TASKS TO PERFORM:
• 1. In the forum thread about the howler, whom did prairiewolf make the howler for?
• 2. Carry on the forum thread about the howler from its final post.

PAGE EXCERPT:
— START —
# Howler for my sons friend



## prairiewolf (Feb 19, 2012)

Havent been posting many calls lately so I figured I would post a howler I made today for my youngest sons friend. Also a couple short sound tracks.

View attachment EW Howler-2.mp3


View attachment EW howler.mp3


----------



## 220swift (Mar 2, 2011)

Great looking and sounding howler PW!


----------



## youngdon (Mar 10, 2010)

Nice call Ed.!


----------



## Weasel (Jun 18, 2012)

Yes sir! Looks great and great sound. Can't beat that!


----------



## jswift (Dec 24, 2012)

Nice looking set!


----------



## Ruger (Jan 22, 2011)

Awesome!


----------



## SWAMPBUCK10PT (Apr 5, 2010)

*Great sound and purdy howler ED----great job ----sb*


----------



## prairiewolf (Feb 19, 2012)

Thanks guys, and I know the sound clips arent the greatest I am not good at howling and usually use an electronic for my howls.
— END —
INFORMATION SHOWN:
— START —
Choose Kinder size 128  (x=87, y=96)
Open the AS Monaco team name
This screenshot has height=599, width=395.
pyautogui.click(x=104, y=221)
— END —
TASK-BY-TASK ANSWERS:
• 1. His youngest son's friend.

• 2.
----------



## Rich Cronk (Feb 24, 2010)

Nice looking howler there Ed, and sounds good also. That howler will absolutely call coyotes if used correctly.


----------



## prairiewolf (Feb 19, 2012)

Thanks alot Rich, it really means alot coming from the master !


----------



## hassell (Feb 9, 2010)

Some fine craftsmanship there.


----------



## sneakygroundbuzzard (Nov 1, 2012)

awesome looking and sounding call ED

but we wouldnt expect anything less coming from you

your sons friend is gonna love it i am sure


----------



## Rick Howard (Feb 25, 2012)

Awesome work Ed!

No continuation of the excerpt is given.